The marketer is considering bids from Aegis Group's Carat; Omnicom Group's Optimum Media Direction; Bcom3 Group's Starcom MediaVest; Interpublic Group of Cos.' Universal McCann; and Zenith Media. A spokeswoman at ExxonMobil said a decision is not expected for several weeks, with the contract to take effect for buying in calendar year 2001.
MAYBE MORE THAN 1
According to the spokeswoman, buying duties for the products are currently scattered among a wide range of agencies around the world. ExxonMobil may settle on more than one agency to handle the business, said the spokeswoman, in which case the account would be divided by regions.
Executives close to the review described ExxonMobil's request for proposals as a lengthy document. One executive said it is "as thick as Al Gore's campaign book," referring to the Vice President's recently issued 191-page economic plan.

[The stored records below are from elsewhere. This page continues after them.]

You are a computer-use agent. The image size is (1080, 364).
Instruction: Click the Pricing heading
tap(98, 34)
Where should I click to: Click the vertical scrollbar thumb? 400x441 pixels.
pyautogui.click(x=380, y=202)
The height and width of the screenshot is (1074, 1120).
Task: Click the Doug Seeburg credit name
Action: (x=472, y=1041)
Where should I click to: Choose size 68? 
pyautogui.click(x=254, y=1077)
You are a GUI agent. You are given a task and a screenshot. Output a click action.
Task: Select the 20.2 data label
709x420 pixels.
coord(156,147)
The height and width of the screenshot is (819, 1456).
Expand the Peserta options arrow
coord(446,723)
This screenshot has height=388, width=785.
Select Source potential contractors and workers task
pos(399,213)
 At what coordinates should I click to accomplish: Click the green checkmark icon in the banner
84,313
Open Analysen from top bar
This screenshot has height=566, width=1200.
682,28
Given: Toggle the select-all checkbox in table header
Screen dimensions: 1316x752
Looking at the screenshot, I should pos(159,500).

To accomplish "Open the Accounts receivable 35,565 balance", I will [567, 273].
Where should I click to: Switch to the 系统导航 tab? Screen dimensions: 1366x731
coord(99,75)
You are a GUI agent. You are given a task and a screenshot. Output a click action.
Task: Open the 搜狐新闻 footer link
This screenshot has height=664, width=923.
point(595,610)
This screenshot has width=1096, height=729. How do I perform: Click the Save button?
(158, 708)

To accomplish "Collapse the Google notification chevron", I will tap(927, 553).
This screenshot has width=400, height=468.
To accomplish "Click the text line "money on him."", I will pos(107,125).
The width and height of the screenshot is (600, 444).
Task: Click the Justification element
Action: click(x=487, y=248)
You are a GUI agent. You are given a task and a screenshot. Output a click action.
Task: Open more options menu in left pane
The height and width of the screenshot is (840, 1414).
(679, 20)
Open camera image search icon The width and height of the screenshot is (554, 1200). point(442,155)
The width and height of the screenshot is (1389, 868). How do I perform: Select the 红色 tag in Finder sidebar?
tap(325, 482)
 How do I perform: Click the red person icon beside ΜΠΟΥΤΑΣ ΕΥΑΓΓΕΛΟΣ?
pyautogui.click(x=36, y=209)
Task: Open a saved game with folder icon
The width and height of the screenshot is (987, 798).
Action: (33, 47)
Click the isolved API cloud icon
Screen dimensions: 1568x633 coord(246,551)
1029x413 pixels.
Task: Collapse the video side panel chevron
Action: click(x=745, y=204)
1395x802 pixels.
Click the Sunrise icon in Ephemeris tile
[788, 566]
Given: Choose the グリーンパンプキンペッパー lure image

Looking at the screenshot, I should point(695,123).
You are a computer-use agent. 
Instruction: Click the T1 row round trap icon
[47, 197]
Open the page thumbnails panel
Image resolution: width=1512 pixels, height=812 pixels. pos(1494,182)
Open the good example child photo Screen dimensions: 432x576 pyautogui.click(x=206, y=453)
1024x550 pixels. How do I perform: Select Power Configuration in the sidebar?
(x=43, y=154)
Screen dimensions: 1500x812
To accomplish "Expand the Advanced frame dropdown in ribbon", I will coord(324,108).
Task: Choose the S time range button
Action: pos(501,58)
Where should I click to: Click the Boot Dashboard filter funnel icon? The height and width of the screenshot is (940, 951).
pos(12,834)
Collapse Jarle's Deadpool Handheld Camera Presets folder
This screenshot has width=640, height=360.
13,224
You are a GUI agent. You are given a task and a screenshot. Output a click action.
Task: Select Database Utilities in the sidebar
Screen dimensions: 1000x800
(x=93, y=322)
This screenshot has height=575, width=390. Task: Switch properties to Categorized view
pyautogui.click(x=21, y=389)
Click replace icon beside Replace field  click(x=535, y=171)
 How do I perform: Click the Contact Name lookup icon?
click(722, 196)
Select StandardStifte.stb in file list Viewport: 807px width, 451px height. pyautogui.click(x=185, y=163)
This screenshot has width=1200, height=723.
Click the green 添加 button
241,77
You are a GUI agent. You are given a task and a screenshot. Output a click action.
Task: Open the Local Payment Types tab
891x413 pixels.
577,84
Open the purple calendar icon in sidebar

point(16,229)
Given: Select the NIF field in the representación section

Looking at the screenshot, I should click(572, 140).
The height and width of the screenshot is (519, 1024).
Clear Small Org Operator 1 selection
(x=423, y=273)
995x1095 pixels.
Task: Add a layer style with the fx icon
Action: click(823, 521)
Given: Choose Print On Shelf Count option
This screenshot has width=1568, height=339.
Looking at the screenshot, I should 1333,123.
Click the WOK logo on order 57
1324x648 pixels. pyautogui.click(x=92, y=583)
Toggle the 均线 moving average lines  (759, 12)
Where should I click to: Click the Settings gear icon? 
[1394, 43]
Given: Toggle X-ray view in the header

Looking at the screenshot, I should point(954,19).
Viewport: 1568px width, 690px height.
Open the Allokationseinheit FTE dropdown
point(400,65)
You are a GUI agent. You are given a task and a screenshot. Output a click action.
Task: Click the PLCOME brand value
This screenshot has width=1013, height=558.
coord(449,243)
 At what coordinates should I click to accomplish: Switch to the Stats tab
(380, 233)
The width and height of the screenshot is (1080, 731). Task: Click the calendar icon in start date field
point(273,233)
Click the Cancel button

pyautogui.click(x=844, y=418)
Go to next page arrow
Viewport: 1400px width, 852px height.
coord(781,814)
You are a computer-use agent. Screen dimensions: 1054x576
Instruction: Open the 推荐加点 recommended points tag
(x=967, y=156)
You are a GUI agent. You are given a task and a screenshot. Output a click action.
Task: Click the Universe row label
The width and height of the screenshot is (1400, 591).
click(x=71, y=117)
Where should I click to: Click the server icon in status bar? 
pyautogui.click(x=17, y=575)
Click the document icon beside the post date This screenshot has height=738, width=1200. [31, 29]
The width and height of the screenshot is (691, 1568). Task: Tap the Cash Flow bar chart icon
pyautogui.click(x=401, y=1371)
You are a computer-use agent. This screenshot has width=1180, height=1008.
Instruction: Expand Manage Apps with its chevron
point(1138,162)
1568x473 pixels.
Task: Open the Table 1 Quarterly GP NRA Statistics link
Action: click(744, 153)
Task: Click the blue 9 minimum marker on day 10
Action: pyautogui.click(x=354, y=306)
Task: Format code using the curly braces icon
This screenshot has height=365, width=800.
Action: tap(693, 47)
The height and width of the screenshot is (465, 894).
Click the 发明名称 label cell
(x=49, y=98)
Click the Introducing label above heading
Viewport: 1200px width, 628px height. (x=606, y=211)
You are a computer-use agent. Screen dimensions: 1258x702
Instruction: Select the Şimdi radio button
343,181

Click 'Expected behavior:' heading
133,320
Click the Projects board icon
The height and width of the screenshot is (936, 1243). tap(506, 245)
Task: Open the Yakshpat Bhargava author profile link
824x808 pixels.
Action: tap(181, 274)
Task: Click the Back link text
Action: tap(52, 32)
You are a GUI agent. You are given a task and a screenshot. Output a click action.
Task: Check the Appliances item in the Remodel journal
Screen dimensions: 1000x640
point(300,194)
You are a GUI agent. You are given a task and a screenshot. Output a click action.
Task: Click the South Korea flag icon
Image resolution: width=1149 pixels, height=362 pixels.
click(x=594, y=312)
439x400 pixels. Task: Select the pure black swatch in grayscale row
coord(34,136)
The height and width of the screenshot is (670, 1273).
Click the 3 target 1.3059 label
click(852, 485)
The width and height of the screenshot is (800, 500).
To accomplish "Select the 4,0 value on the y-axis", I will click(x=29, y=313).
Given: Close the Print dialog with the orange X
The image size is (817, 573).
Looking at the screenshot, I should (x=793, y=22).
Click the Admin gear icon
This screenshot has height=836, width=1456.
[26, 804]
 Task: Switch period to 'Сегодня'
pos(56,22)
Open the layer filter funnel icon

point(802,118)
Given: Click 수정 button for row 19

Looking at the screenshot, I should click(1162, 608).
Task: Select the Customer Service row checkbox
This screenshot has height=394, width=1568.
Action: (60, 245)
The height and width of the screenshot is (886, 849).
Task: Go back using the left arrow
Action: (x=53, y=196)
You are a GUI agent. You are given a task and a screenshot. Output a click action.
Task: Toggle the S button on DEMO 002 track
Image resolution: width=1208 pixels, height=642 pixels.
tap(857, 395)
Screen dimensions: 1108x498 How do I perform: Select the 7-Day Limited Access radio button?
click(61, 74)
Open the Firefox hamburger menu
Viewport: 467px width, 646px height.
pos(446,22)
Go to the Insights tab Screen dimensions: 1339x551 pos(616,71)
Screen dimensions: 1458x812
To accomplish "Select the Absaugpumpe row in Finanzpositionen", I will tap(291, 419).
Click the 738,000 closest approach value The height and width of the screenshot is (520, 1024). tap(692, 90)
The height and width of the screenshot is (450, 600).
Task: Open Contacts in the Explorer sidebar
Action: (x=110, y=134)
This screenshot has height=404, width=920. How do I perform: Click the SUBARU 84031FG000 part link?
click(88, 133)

This summer, ExxonMobil Corp. tapped DDB Worldwide, New York, to handle creative for its $100 million global fuels account. DDB also created the branding campaign that introduced the new company after the Exxon Corp./Mobil Corp. merger was approved in November 1999.
Although Exxon was the larger of the two companies, it was Mobil's agency that won the bulk of the creative branding assignments, including Exxon's Esso business outside of the U.S.
DDB has handled Mobil since 1949. McCann-Erickson Worldwide, Houston, has handled Exxon since 1912. McCann still handles the lubricants business.
Mobil has long branded itself with a slashed zero and a Pegasus, while the well-known Exxon icon is a tiger.
According to Fortune magazine, ExxonMobil's U.S. sales were approximately $163 billion for 1999; it spent approximately $60 million on advertising, according to Competitive Media Reporting.
BP Amoco, which merged last year, had domestic sales of almost $84 billion, according to the company, and spent almost $20 million on advertising. Last year, BP Amoco also consolidated its advertising at Ogilvy & Mather, New York, forecasting a future ad budget of $200 million. This year, Ogilvy launched a campaign that drops Amoco from the company title and plays with the remaining acronym in the slogan "Beyond petroleum."